TEXT PASSAGE ▸

Stiller and Vaughn let it fly in 'Dodgeball'

Wham, bam--thank you, Ben: Ben Stiller in 'Dodgeball: A True Underdog Story'
20th Century Fox
Wham, bam--thank you, Ben: Ben Stiller in 'Dodgeball: A True Underdog Story'

In all likelihood, the following review will seriously overrate Dodgeball, a lavishly mirthful work of Aristophanean comeditas (not actually a word, but who gives a rip?) and the finest motion picture thus far released in 2004. Because comedy tends not to age as well as fine American cheese or Chuck Taylor low-tops, I expect that at some point during Kerry's second term, I'll (silently) watch Dodgeball: A True Underdog Story on WGN and wonder what on earth I was thinking. Often I hope that the easily pleased folks who assured me my knees would be rubicund from constant slapping after watching Austin Powers or Charlie's Angels or some such junk have had similar moments of remorse. So if I screw you on this one, dear consumer, my advance apology is heartfelt. Then again, what am I worried about? Critical integrity? Fuck that! That was compromised by my very first published piece, a rave review of Fast Break for the Taft Elementary Beacon-Flambeau. ("If it wasn't already clear that Gabriel Kaplan is the superfluous [sic] comic of his--or any--generation, this slam-dunk basketball picture proves the point from its hilarious jump-ball to its inspiring final buzzer.")

DATA BLOCK ▸
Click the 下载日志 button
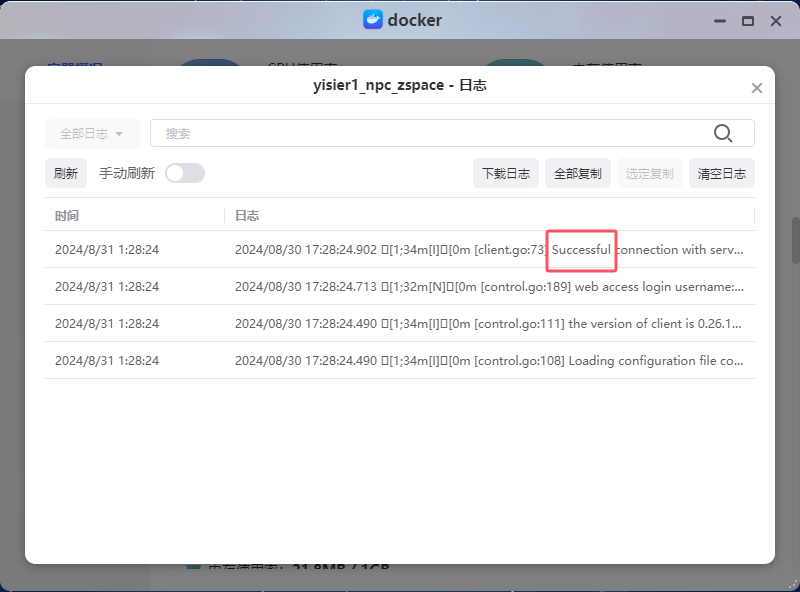Viewport: 800px width, 592px height. pos(506,173)
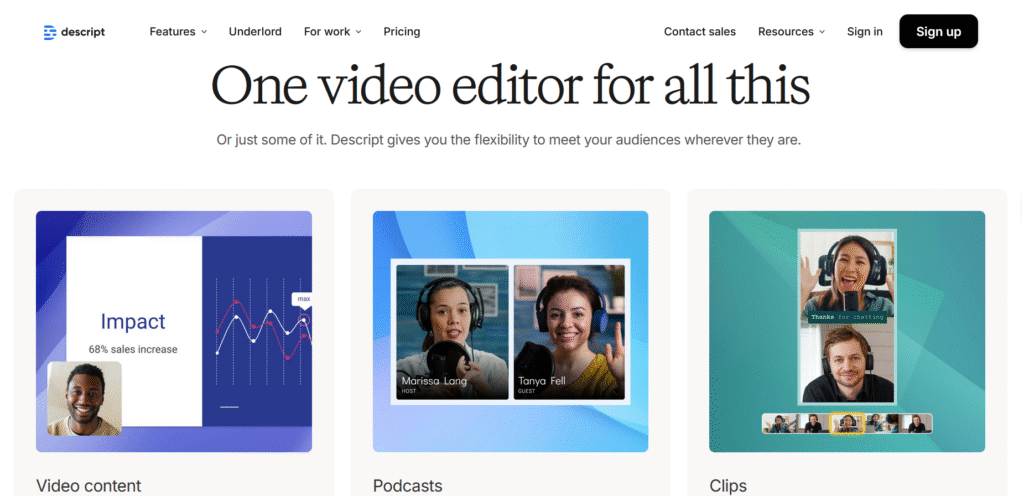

WHAT THE TASK REQUIRES ▸
In the Dodgeball review, what was the reviewer's very first published piece?

COMPLETE ANSWER ▸
A rave review of Fast Break for the Taft Elementary Beacon-Flambeau.